0%

Reading Note: CornerNet: Detecting Objects as Paired Keypoints

TITLE: CornerNet: Detecting Objects as Paired Keypoints

AUTHOR: Hei Law, Jia Deng

ASSOCIATION: University of Michigan

FROM: arXiv:1808.01244

CONTRIBUTION

  1. CornerNet, a new one-stage approach to object detection is introduced that does without anchor boxes. We detect an object as a pair of
  2. a new type of pooling layer, coner pooling, that helps a convolutional network better localize corners of bounding boxes is introduced.

METHOD

Motivation

The use of anchor boxes has two drawbacks.

First, a very large set of anchor boxes are of need, e.g. more than 40k in DSSD and more than 100k in RetinaNet. This is because the detector is trained to classify whether each anchor box sufficiently overlaps with a ground truth box, and a large number of anchor boxes is needed to ensure sufficient overlap with most ground truth boxes, leading to huge imbalance between positive and negative anchor boxes.

Second, the use of anchor boxes introduces many hyperparameters and design choices. These include how many boxes, what sizes, and what aspect ratios. Such choices have largely been made via ad-hoc heuristics, and can become even more complicated when combined with multiscale architectures.

DetNet Design

In CornerNet, an object is detected as a pair of keypoints, the top-left corner and bottom-right corner of the bounding box.

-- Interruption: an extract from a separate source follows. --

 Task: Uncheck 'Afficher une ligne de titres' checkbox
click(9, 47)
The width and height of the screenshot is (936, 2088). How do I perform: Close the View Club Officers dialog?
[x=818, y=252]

A convolutional network predicts two sets of heatmaps to represent the locations of corners of different object categories, one set for the top-left corners and the other for the bottom-right corners. The network also predicts an embedding vector for each detected corner such that the distance between the embeddings of two corners from the same object is small. To produce tighter bounding boxes, the network also predicts offsets to slightly adjust the locations of the corners. The framework is illustrated in the following figure.

Framework

To generate heatmaps, embeddings and offsets, the following network structure is utilized. The heatmaps’ goal is detecting corners. The embeddings are used to group corners that belong to the same object. Conner pooling is used in the network to extract features for corner detection.

Framework

The annotation of heatmaps is generated in a way that similar to that in detection joints in pose estimation methods. Embeddings are generated within pairs that generated from corners. The offsets are regressed from the difference between actual division of coordinates and downsampling ratio and the floored division.

The backbone of the network is two hourglasses.

PERFORMANCE

Performance

SOME THOUGHTs

  1. How to select numbers of hourglasses?
  2. The speed of the method is slow. The average inference time is 244ms per image on a Titan X.
  3. The key of the method is detecting corners and more work can be done in this task.